───── MATERIAL PROVIDED

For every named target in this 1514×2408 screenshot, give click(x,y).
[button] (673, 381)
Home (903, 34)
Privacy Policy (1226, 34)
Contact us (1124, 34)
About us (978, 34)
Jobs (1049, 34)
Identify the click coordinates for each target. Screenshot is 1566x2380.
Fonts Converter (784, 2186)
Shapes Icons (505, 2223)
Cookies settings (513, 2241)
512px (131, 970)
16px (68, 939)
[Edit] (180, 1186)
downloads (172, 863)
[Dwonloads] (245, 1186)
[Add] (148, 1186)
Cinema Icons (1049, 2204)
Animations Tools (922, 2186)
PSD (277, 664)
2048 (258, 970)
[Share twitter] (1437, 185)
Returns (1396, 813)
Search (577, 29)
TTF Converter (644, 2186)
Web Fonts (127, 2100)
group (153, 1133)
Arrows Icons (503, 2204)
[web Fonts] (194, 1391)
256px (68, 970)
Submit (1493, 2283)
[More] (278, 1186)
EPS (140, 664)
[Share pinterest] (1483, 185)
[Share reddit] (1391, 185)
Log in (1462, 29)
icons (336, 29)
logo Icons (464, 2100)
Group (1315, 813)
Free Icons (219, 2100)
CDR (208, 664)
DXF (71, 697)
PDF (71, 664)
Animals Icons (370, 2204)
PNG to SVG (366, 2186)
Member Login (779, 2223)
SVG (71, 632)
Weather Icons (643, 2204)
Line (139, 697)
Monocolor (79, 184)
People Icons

──────────

* [EXERCISE PROMPT]
Wherever the word "Fonts" appears in the entries above, copy that line.

* [SOLUTION FOR THIS EXERCISE]
Fonts Converter (784, 2186)
Web Fonts (127, 2100)
[web Fonts] (194, 1391)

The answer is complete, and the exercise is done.